DATA SUPPLIED
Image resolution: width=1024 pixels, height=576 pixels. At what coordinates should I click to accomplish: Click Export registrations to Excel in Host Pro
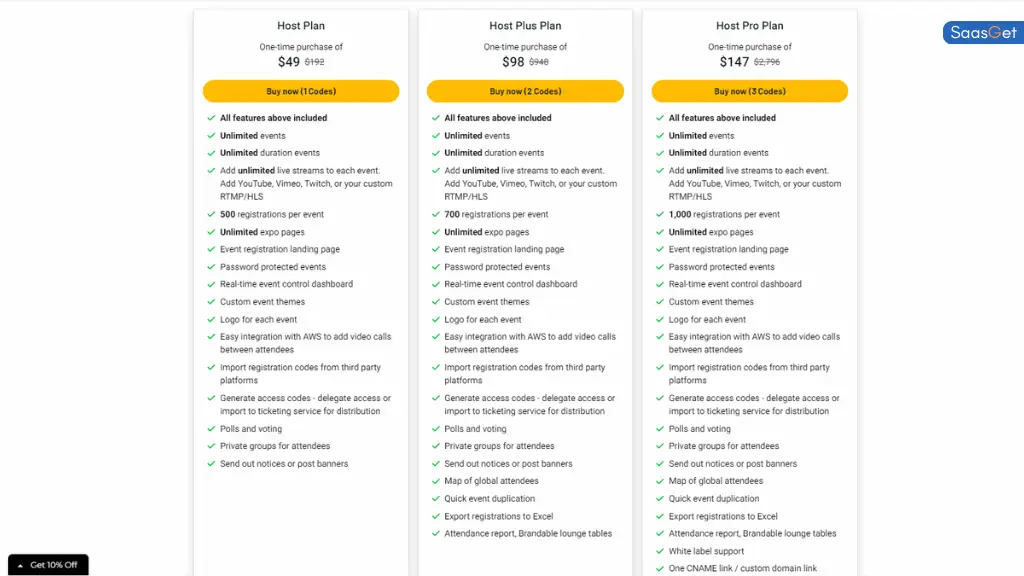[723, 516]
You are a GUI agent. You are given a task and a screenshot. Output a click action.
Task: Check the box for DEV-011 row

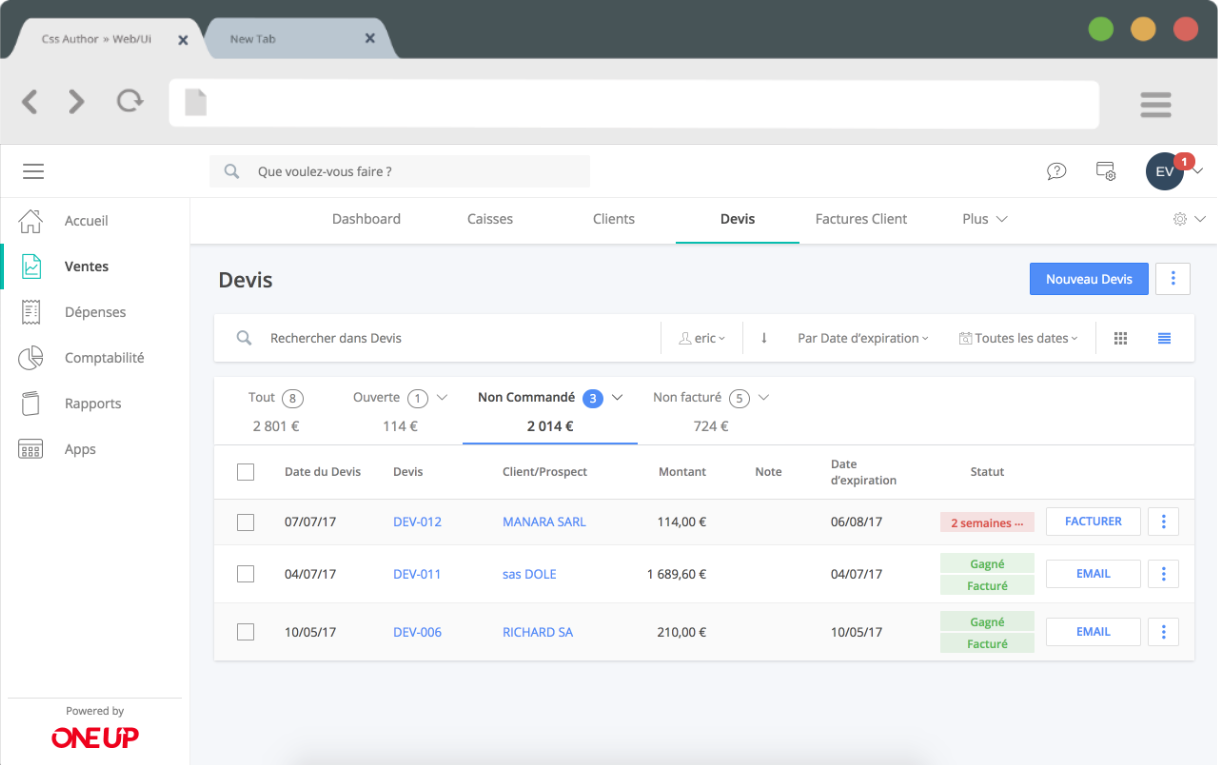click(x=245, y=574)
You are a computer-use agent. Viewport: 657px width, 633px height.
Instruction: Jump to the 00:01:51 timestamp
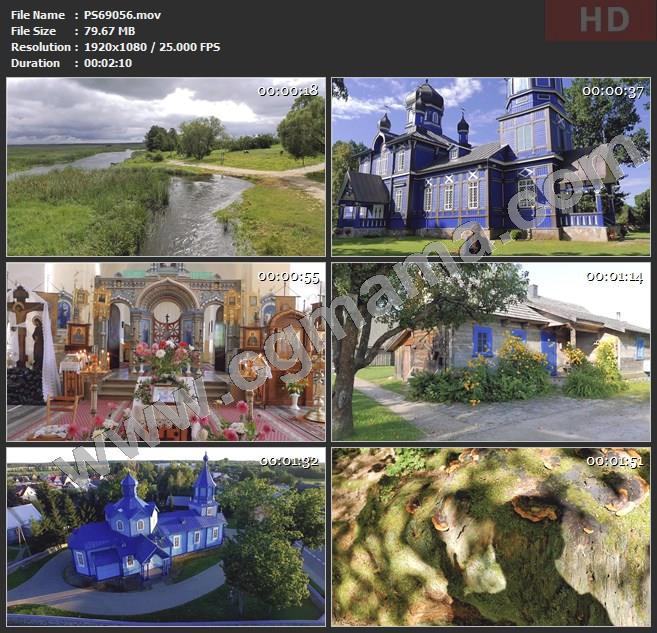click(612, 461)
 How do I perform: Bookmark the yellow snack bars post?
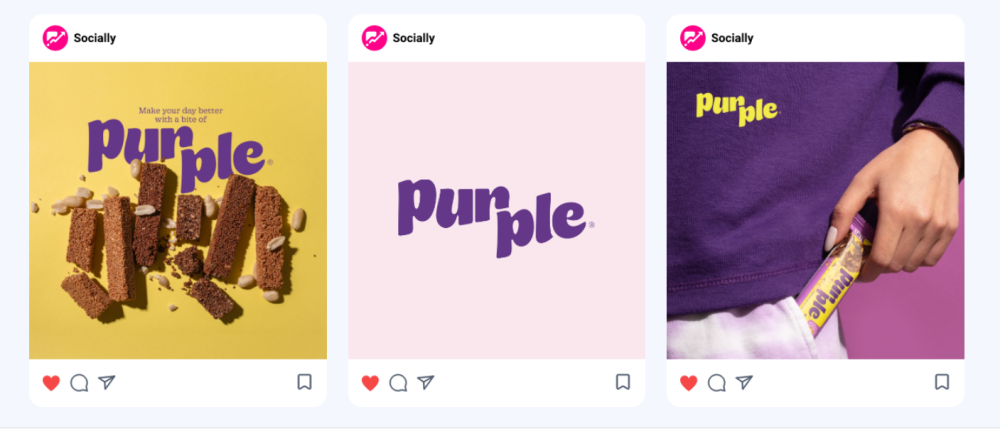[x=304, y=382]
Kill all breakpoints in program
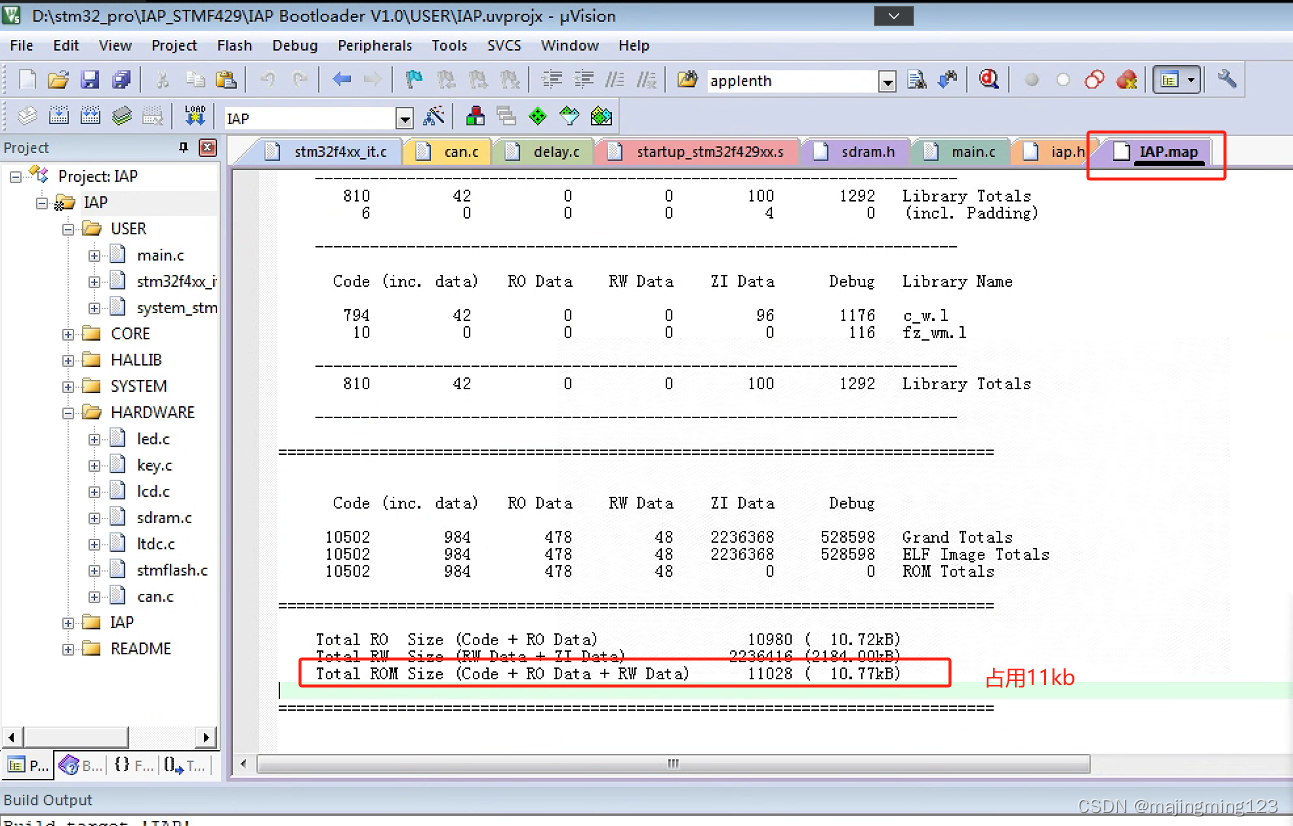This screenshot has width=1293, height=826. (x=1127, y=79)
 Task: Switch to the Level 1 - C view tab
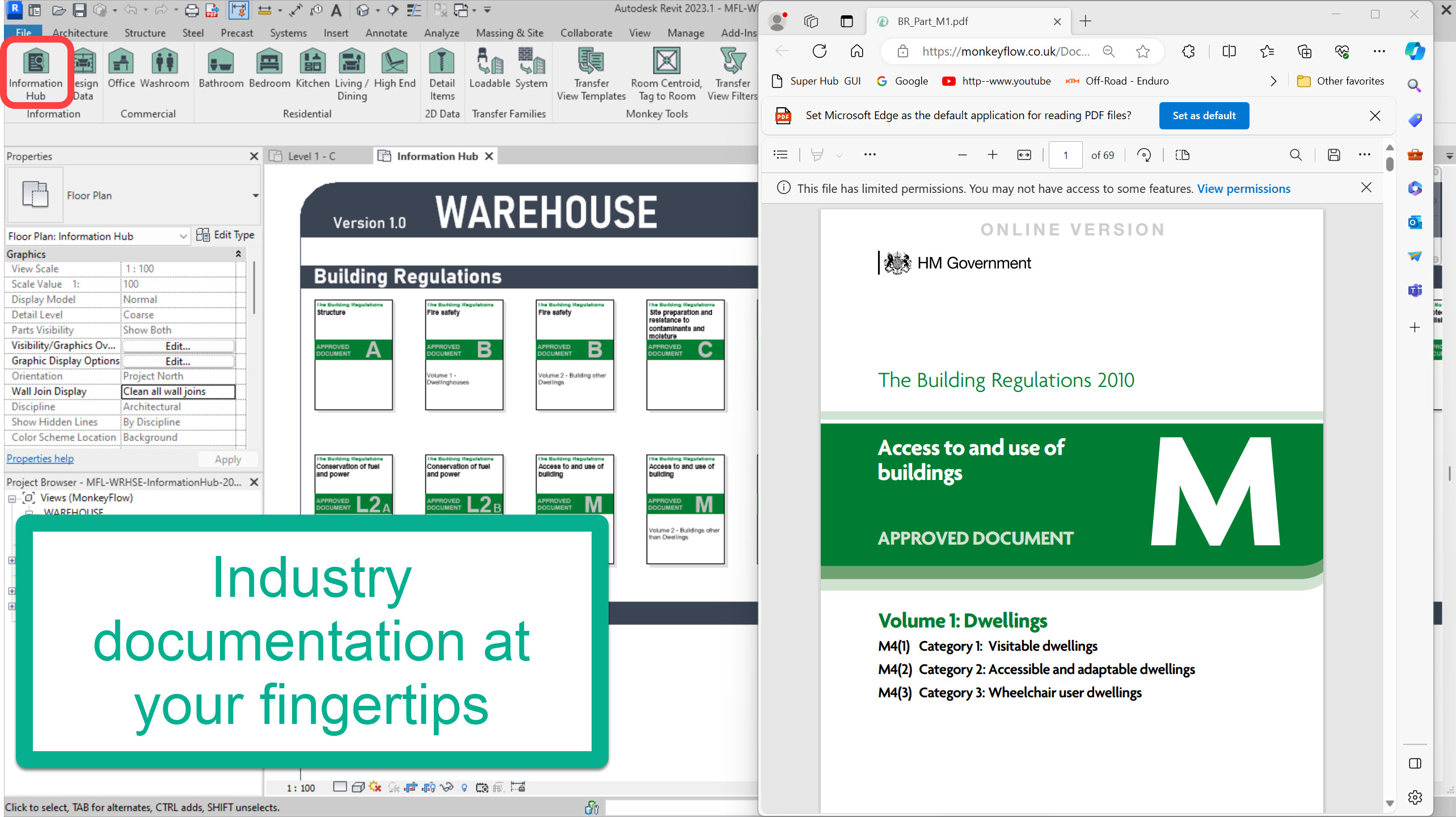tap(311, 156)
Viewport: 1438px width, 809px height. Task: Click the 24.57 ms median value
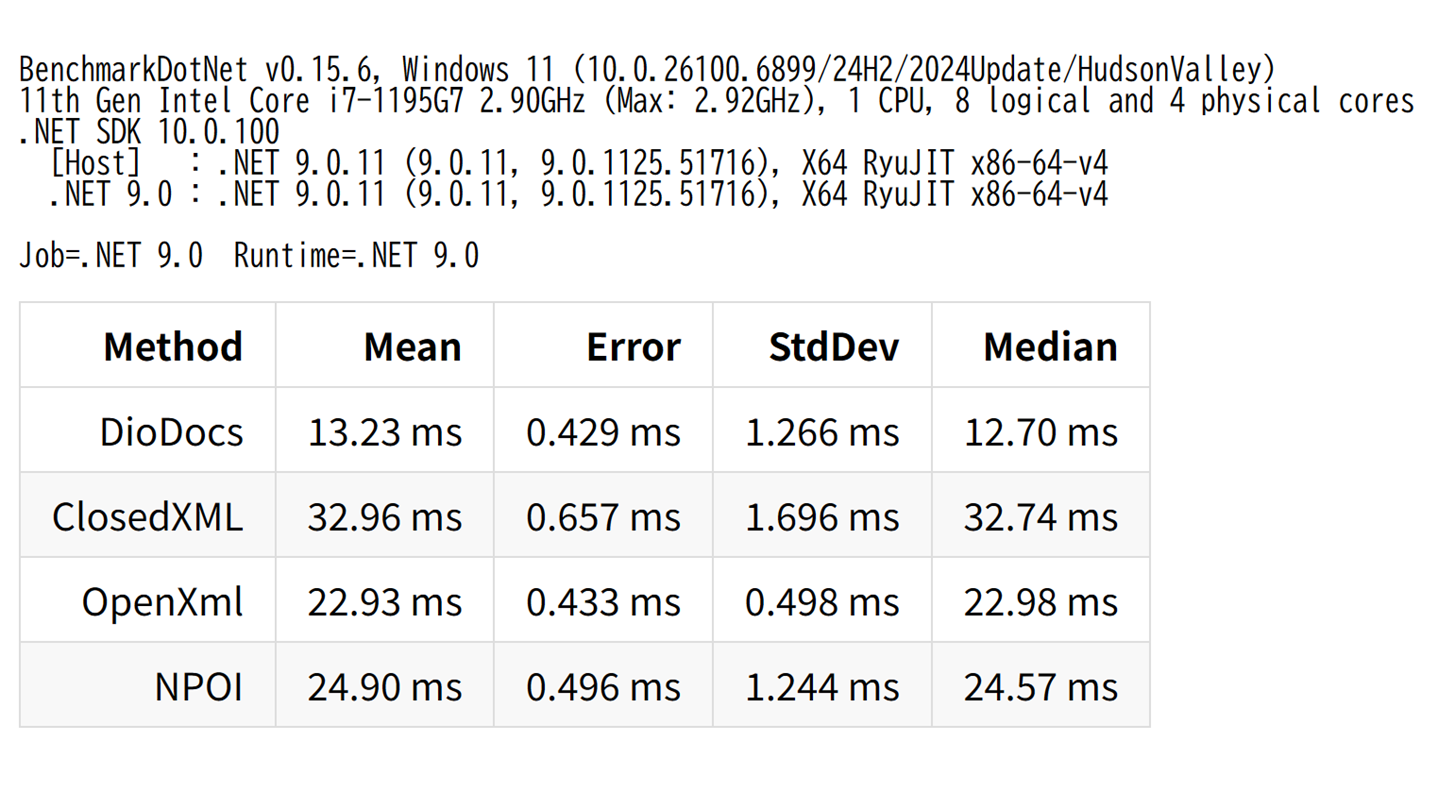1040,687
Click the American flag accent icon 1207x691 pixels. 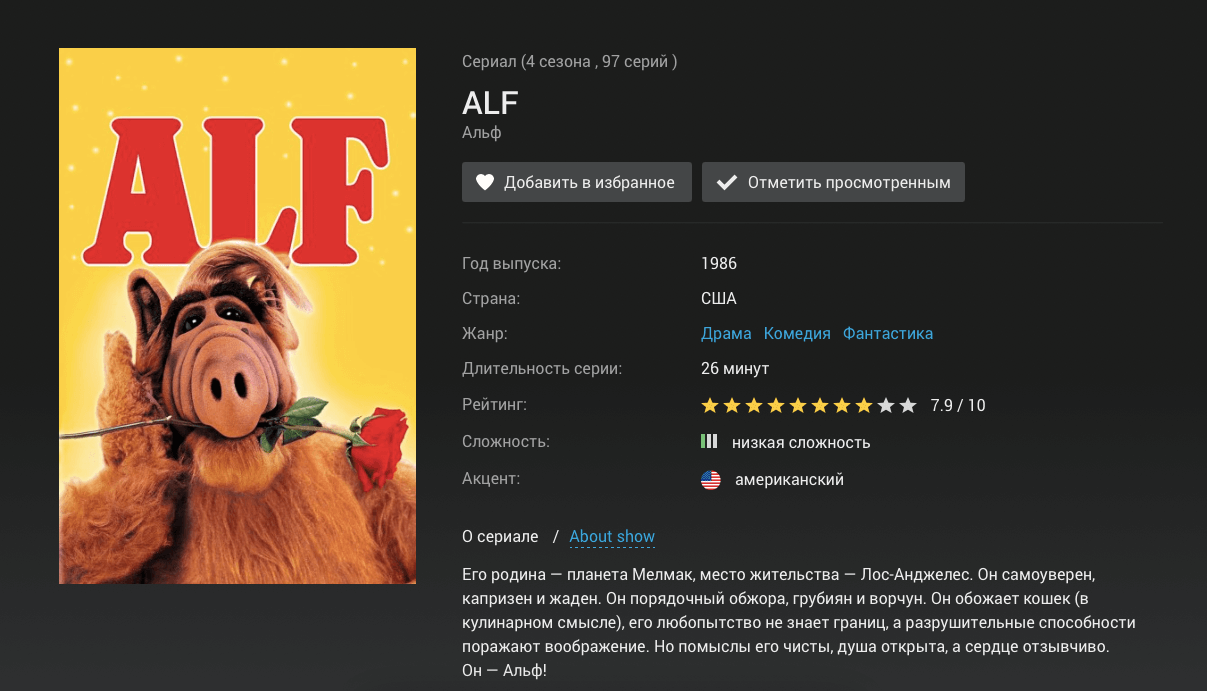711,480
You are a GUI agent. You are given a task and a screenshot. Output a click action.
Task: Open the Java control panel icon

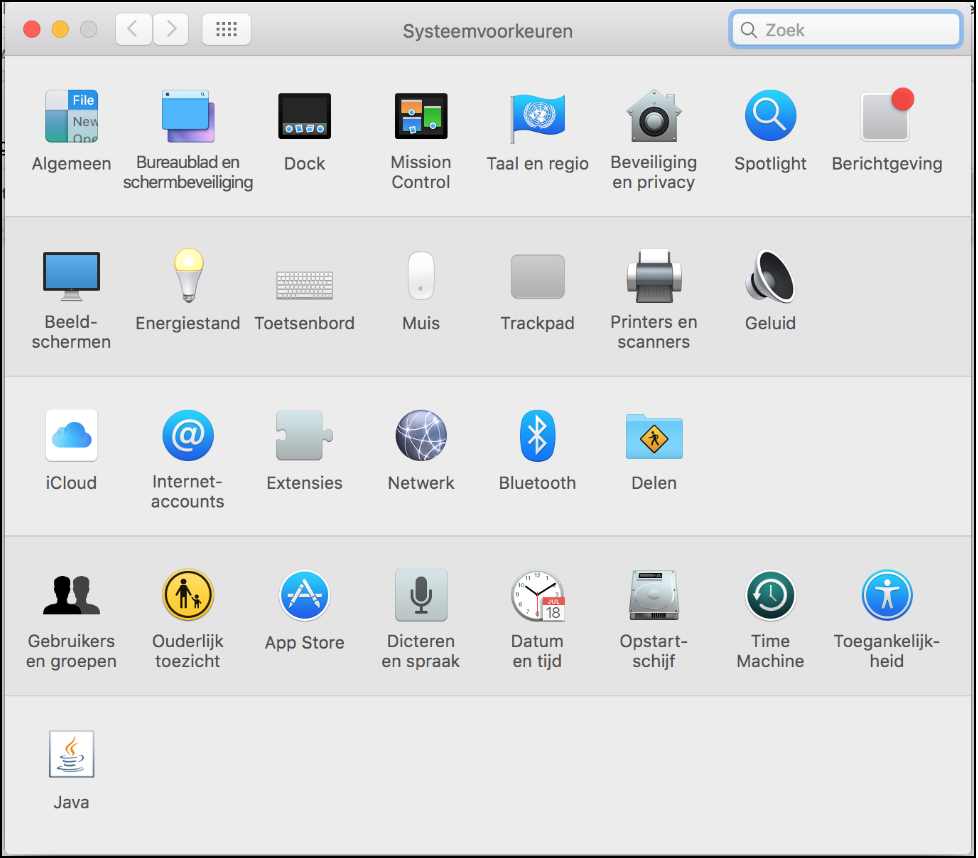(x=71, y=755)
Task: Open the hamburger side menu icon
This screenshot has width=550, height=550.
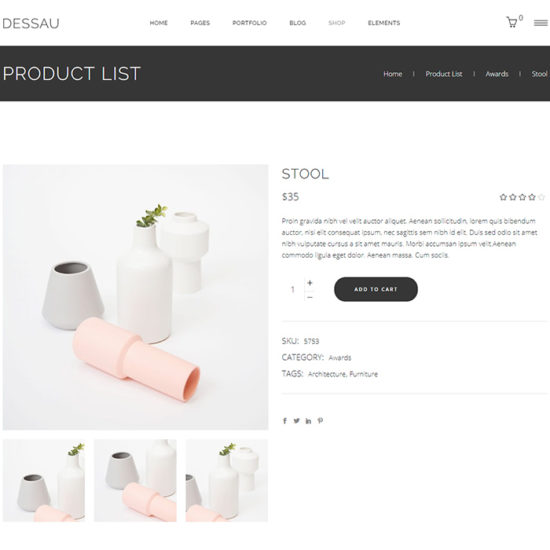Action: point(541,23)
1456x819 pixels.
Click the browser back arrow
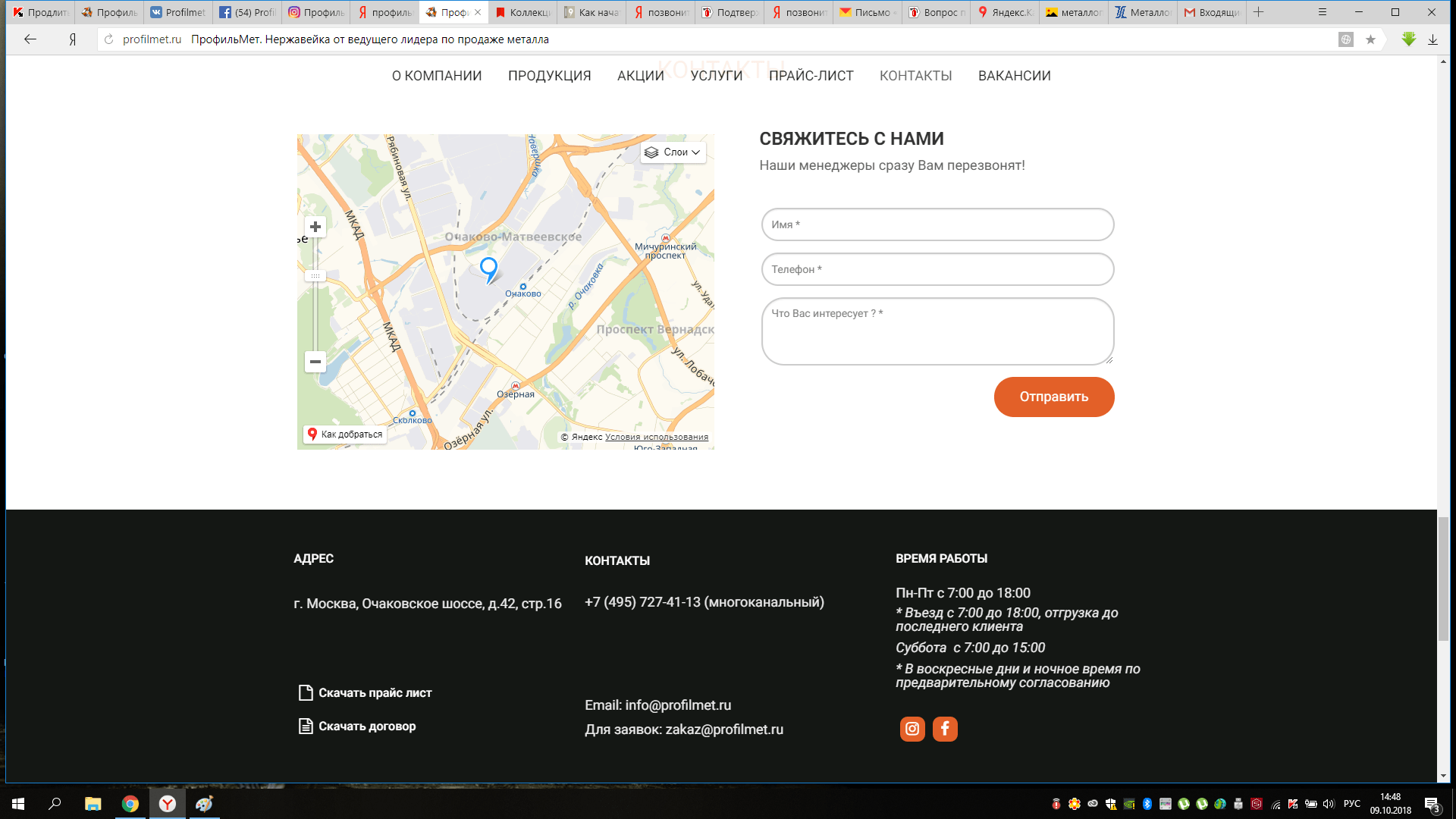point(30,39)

YOUR TASK
Rescale the rows from the start up to and including the line with "click(612, 461)": reproduce every line with its request, multiply each click coordinate in the answers by 0.5, and round to whole numbers with halves rounded up. Leave the pictures out.

CORRECT RESULT
Image resolution: width=1024 pixels, height=576 pixels. At what coordinates should I click to accomplish: Click Export registrations to Excel in Host Pro
[362, 258]
You are a GUI agent. You are given a task and a screenshot. Output a click action.
Task: Check the box for DEV-011 row

click(x=123, y=287)
You are a computer-use agent. Viewport: 657px width, 633px height.
Instruction: Jump to the 00:01:51 timestamp
click(306, 231)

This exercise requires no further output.